If you’re wondering how I can talk so openly about all this — that’s where I learned it.
It’s been a rollercoaster of falling and getting back up, but I’ve learned so much — and that also shapes who I am today.
I’ve learned to accept that this is part of Celine: that I’m a sensitive person, and that I’ll always have moments when emotions come in deeply.
But that’s okay. Hard is okay too.
Even if it’s not always easy, learning to deal with the vulnerable parts of yourself makes you truly strong.

Relationships
I’ve been a romantic soul from a very young age. My first “boyfriend” was in preschool — no joke. I was heartbroken in first grade.
In elementary school, I had a new crush every week — call it my “player” phase haha.
Later, in puberty, I experienced my first love. We were together for 2.5 years.
But as you might expect, it wasn’t easy.
The boy I was with knew my warm, laughing side — but also my darkest one.
We were both young, and you only realize later how much there still is to learn.
During that time, I also discovered that I suffered from serious abandonment anxiety.

My second relationship… well, I could write a whole book about that. (Maybe one day.)
What I know now: I have a love-hate relationship with men, and that’s something I’m working on healing.
Because deep down, I still want — with all my heart — to build a future full of love.

Trauma
Life is full of surprises, they always say, and I used to think those would be good things.
Unfortunately — let’s be honest — life can also just really suck.
Why do some things happen?
From experience, I can say: so we can learn from them and grow as individuals.
But in the last two years, that perspective has partly shifted for me.

While I was living in my rosy, almost illusory little world, having the time of my life, someone came and shattered all my windows.
Just like that, simply because he wanted to.
Everything I had built fell apart before my eyes.

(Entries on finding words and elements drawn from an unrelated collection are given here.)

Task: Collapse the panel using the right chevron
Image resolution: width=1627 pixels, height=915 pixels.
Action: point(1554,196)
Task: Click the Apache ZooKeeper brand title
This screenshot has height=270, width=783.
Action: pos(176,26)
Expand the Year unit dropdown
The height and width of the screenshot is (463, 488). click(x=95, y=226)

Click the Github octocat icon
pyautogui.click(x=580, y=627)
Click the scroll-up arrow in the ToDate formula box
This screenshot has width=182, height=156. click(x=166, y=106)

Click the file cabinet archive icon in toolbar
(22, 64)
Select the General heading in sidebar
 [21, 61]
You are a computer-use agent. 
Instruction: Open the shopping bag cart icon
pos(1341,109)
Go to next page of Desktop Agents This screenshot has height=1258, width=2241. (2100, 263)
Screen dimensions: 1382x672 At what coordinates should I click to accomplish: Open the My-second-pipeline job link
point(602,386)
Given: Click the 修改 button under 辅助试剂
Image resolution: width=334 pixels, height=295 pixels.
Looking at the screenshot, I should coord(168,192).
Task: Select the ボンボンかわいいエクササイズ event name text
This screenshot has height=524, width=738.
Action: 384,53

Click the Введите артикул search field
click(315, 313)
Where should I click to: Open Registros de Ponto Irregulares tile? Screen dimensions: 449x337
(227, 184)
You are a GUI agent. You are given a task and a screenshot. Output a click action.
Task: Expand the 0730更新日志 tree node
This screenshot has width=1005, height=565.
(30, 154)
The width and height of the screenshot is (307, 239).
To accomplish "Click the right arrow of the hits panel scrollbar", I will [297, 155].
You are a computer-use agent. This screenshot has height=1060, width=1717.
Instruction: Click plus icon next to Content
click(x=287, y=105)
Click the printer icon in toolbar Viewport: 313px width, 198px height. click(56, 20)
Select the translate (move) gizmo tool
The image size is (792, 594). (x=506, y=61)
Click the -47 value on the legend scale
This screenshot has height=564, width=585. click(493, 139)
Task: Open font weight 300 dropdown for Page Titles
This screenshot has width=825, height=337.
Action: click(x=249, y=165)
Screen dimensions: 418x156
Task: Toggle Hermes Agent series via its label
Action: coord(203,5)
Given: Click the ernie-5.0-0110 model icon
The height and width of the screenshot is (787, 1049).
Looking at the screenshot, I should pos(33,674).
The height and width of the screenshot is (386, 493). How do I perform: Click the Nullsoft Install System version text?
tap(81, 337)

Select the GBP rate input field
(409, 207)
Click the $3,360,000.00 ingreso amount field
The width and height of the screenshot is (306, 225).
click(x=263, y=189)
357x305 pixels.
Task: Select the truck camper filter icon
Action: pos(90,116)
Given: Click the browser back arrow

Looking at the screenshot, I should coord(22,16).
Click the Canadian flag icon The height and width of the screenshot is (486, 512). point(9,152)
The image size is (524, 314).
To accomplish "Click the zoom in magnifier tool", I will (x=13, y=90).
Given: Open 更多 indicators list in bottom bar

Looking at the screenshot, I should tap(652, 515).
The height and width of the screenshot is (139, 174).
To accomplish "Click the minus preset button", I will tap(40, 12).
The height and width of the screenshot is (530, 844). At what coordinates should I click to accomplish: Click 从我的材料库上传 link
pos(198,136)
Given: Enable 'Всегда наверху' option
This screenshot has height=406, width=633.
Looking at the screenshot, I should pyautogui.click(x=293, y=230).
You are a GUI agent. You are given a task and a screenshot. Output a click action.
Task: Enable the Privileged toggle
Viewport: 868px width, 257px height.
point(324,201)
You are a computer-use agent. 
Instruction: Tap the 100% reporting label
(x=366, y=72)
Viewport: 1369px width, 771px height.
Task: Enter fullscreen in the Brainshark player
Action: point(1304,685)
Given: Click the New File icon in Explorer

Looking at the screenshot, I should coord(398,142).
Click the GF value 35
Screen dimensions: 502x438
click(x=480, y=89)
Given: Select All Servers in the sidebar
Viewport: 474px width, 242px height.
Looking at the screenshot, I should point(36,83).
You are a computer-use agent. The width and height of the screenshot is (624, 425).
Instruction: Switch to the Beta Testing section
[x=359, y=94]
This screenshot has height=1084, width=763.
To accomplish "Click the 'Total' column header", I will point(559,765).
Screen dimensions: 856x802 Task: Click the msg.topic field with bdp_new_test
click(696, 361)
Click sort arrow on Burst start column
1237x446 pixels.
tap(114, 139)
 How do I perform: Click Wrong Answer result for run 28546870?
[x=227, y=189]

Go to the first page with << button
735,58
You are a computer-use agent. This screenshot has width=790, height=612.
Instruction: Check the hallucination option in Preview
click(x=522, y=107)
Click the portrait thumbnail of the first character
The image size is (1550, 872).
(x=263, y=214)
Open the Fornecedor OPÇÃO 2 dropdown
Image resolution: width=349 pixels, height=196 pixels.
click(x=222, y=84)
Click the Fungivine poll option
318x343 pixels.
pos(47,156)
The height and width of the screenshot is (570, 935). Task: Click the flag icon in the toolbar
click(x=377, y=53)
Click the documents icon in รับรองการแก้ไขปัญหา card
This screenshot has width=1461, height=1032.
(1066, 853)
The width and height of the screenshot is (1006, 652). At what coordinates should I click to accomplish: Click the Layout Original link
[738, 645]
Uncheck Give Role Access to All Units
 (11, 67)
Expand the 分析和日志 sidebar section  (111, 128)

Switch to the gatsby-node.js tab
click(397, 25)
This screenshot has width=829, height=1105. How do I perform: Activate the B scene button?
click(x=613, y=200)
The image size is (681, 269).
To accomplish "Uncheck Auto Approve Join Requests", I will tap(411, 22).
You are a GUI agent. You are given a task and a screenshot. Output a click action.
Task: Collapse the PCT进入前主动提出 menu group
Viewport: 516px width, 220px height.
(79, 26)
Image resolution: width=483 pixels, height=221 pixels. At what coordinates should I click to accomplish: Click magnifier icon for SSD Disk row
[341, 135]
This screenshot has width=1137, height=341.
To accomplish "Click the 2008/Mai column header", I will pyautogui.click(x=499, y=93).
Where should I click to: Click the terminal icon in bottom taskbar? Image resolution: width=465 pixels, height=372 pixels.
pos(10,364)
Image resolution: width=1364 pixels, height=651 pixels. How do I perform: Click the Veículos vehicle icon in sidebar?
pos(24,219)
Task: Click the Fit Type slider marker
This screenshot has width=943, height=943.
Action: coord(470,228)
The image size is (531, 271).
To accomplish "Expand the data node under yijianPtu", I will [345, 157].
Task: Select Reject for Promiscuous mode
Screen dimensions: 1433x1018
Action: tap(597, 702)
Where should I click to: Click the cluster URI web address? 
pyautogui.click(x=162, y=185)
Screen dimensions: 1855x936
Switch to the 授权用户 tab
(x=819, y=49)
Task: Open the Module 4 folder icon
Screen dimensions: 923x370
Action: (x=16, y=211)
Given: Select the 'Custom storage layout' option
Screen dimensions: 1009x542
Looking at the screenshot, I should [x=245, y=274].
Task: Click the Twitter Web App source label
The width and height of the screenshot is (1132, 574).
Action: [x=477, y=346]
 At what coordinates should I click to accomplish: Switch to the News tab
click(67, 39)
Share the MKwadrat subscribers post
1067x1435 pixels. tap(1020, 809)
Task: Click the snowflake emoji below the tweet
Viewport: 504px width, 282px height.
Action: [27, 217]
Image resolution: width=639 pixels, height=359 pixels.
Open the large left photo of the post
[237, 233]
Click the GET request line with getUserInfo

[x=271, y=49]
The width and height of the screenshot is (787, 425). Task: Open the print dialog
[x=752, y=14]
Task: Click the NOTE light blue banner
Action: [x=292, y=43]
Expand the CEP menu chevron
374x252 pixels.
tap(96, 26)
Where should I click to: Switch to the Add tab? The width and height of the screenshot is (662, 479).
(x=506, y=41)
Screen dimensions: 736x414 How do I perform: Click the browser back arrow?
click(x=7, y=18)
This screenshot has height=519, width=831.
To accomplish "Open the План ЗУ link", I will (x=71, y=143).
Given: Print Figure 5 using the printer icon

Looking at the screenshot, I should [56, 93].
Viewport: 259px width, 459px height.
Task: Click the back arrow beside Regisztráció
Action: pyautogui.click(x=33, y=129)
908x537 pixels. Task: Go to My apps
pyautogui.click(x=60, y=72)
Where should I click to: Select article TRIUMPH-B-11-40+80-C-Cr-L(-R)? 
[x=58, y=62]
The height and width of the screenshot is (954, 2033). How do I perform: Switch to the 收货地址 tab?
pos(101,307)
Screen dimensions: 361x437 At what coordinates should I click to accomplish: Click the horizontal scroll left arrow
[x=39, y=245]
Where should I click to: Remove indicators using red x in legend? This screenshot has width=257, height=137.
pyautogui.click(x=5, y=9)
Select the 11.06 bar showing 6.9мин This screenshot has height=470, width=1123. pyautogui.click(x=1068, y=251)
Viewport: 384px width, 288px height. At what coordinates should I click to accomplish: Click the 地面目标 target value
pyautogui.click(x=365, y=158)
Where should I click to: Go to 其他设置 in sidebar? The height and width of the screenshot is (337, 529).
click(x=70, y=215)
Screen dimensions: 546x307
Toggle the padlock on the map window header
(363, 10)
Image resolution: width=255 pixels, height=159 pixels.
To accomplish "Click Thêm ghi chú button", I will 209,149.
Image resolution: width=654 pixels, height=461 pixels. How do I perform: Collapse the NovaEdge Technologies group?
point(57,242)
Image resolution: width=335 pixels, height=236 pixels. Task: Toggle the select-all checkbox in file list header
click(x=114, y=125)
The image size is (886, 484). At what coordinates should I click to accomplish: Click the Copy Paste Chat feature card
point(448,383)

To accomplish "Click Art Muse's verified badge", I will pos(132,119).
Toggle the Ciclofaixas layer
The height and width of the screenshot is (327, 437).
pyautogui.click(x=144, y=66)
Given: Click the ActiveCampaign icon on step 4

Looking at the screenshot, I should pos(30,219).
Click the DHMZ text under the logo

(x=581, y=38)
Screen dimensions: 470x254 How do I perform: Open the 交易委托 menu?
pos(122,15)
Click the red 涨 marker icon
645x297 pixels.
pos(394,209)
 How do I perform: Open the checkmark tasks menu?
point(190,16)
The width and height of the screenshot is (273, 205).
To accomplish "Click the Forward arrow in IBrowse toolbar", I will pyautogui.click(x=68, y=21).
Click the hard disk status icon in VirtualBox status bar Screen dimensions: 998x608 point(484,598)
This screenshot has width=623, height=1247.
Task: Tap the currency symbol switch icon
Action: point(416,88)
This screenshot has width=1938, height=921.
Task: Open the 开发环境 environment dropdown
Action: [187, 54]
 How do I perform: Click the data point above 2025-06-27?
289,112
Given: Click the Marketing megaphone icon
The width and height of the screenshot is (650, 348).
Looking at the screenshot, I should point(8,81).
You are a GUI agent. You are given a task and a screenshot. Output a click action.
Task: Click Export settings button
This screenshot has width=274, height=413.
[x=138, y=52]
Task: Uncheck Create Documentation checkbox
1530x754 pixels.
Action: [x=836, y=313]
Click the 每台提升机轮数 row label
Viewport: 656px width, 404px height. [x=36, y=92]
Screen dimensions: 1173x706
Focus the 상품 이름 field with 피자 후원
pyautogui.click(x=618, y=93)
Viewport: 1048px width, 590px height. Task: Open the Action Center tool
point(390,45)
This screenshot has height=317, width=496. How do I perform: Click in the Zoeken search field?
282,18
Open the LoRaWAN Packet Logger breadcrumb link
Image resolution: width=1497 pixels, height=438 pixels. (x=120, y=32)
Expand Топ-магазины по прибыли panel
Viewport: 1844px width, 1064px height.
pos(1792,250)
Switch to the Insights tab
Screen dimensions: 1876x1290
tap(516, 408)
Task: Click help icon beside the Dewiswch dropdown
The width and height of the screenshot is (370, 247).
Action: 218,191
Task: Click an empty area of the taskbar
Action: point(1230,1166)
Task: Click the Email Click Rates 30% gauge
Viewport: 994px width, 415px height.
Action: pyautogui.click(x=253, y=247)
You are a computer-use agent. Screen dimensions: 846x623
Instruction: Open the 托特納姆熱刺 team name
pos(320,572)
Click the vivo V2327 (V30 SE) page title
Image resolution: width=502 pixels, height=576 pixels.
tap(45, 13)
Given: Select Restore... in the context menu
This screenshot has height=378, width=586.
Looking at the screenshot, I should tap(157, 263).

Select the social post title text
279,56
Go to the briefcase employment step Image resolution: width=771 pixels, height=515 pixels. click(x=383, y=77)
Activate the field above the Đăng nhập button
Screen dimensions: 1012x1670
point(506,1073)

What happened — I’ll share that later, when I’m ready.
Sometimes things just happen to us.
No lesson, no meaning.
Just bad luck.
And that, too, is part of life.

Deeper Goddess
I know — so far, this has mainly been the darker part of my story (understandably, since that’s what I’m trying to get out of my system).
But what about that little piece of “sunshine” I started with?
Well, I can proudly say it’s still here — behind this laptop.
Beneath all those layers, that girl from before is still there.
She lives, she laughs, and she dreams.

Like everyone else, we fight our way through whatever life throws at us.
But there are always moments of joy that manage to slip into our lives.
It doesn’t matter how big they are or how often they come — if you really pay attention, you’ll see that there’s always a ray of light making its way through the cracks and broken pieces.

Looking at my timeline now, I see that even before, after, and in between the low points, there have been so many moments I’m truly grateful for.
I’ve been lucky enough to experience real love and genuine happiness in this life.
Despite everything, I’ve been given the chance to discover beautiful things, to feel, to live.
I’m lucky to be able to truly be human.

And that — that experience — is, for me, that deeper force that always rises again.
That fights back.
And that looks life in the eye… with a smile.

For now, I’ll leave it at this. So let me close with this:
Sometimes it feels like there are no words for what we go through.
But maybe that’s exactly where our story begins.
Not when everything makes sense, but when it’s still messy — and still ours.

So let this be my beginning.
A soft, chaotic, honest start.
Where words fall short, my story begins.